Accused of a gruesome 2003 murder at U.S. Penitentiary Atwater in California’s San Joaquin Valley, Stone is scheduled to face trial next year. Fresno-based prosecutors have Justice Department approval to seek the death penalty if Stone is convicted, based in part on claims of his “future dangerousness.”

It’s a crystal-ball kind of claim that’s given courts, scholars and lawyers some pause in the past.

“How one who is 25 will behave at 55 is very difficult to predict,” Richard Dieter, the executive director of the nonprofit Death Penalty Information Center, said Wednesday. “We’re rather unsuccessful at predicting future dangerousness.”

The American Psychiatric Association says the “unreliability of psychiatric predictions of long-term future dangerousness is by now an established fact within the profession,” and a Texas Defender Service study of 155 inmates in that state concluded that predictions of future dangerous behavior often were proved wrong.

In Stone’s case, during extended pretrial maneuvering, defense attorneys already are challenging the future dangerousness claim.

“There is an institution, the supermax ADX facility in Florence, Colo., where most people are incarcerated if sentenced to life imprisonment after a life-or-death trial, and where it is very unlikely Mr. Stone will commit additional acts of violence against inmates or staff,” defense attorneys said in a legal filing Monday, after an earlier assertion that Stone “has proven his ability to be safely housed.”

In his 33 years, though, Stone also has amassed a long rap sheet filled with violent crimes and disciplinary write-ups; the very picture, prosecutors say, of a man who’s likely to strike again.

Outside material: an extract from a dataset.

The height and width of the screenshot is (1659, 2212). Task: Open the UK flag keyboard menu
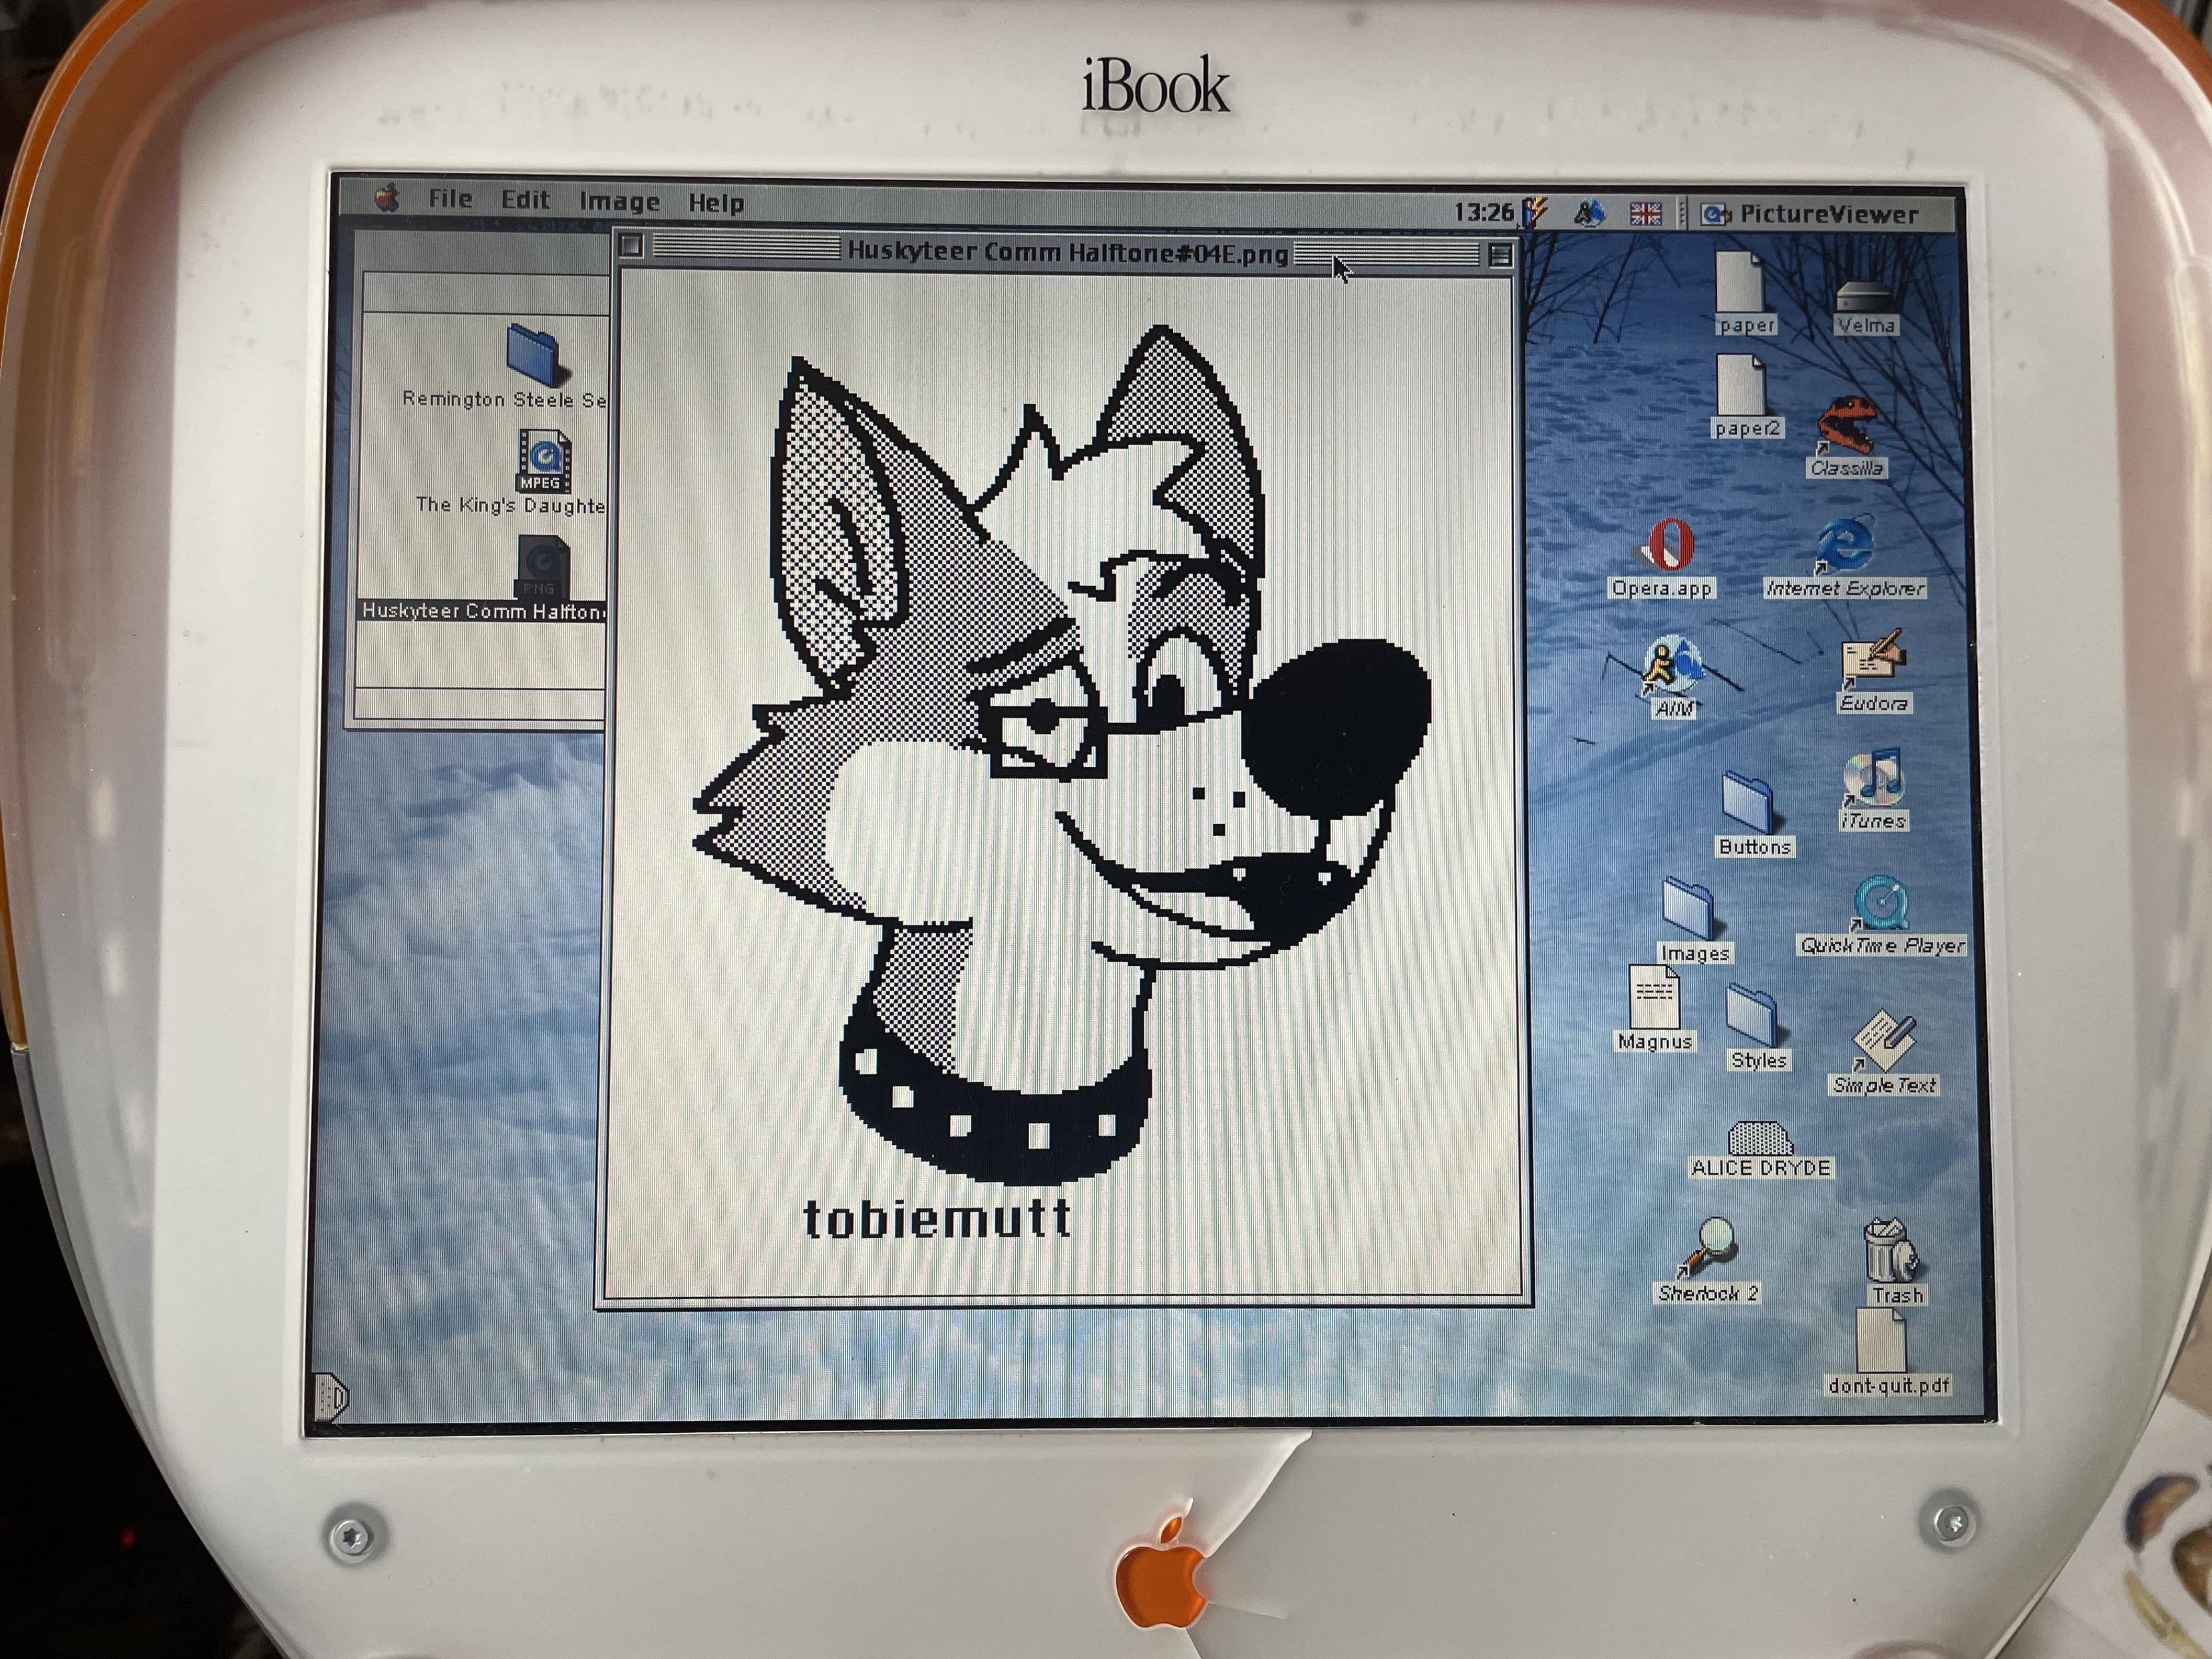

“The government does not contend that it is impossible to safely house the defendant, but rather that the defendant poses a risk of causing future harm based on his lengthy history and pattern of harming others, including while incarcerated,” prosecutors said in a June 28 legal filing.

On July 30, 2003, Stone already was serving multiple life terms for two separate murders. That day, the native of the Gila River Indian Community was one of three inmates in a cell at Atwater’s Special Housing Unit. Near dawn, prosecutors say, Stone told a guard he’d killed one of his cellmates, a man named Michael Anita.

“Anita had been stabbed in the chest area approximately 17 times and strangled with a homemade rope,” prosecutors recounted in the June 28 legal filing. “A pencil was forced into one of Anita’s eyes, and a pen into the other. Additionally, Anita had razor wounds to his neck, produced when Stone tried to remove a tattoo from Anita’s body.”

In their March 2012 declaration that they intended to seek the death penalty, prosecutors identified multiple “factors” they’ll seek to prove as the basis for imposing the maximum sentence. These include committing an “especially heinous, depraved or cruel” offense and committing murder while serving a life sentence. The additional “future dangerousness” factor is based on claims that Stone is “likely to commit additional acts of violence.”

After being relocated to another federal prison in California, Justice Department attorney Jacabed Rodriguez-Coss noted in a court hearing last October, Stone “set fires within the special housing unit” and “threatened to cut correctional officers if they enter his cell.” Jurors determining future dangerousness, though, can take into account not just a prisoner’s behavior, but also the secure conditions under which he may be confined.

In a 1976 case that involved convicted Texas killer Jerry Lane Jurek, the U.S. Supreme Court acknowledged the challenges posed by predicting future dangerousness while concluding that it can be a legitimate part of sentencing.

“It is, of course, not easy to predict future behavior,” the divided court declared. “The fact that such a determination is difficult, however, does not mean that it cannot be made. Indeed, prediction of future criminal conduct is an essential element in many of the decisions rendered throughout our criminal justice system. The decision whether to admit a defendant to bail, for instance, must often turn on a judge’s prediction of the defendant’s future conduct.”

Jurek ultimately escaped the death penalty after a retrial in which he pleaded guilty to murdering a 10-year-old girl. Now 62, Jurek is serving out his life sentence at the H.H. Coffield Unit, the largest facility in the Texas state prison system.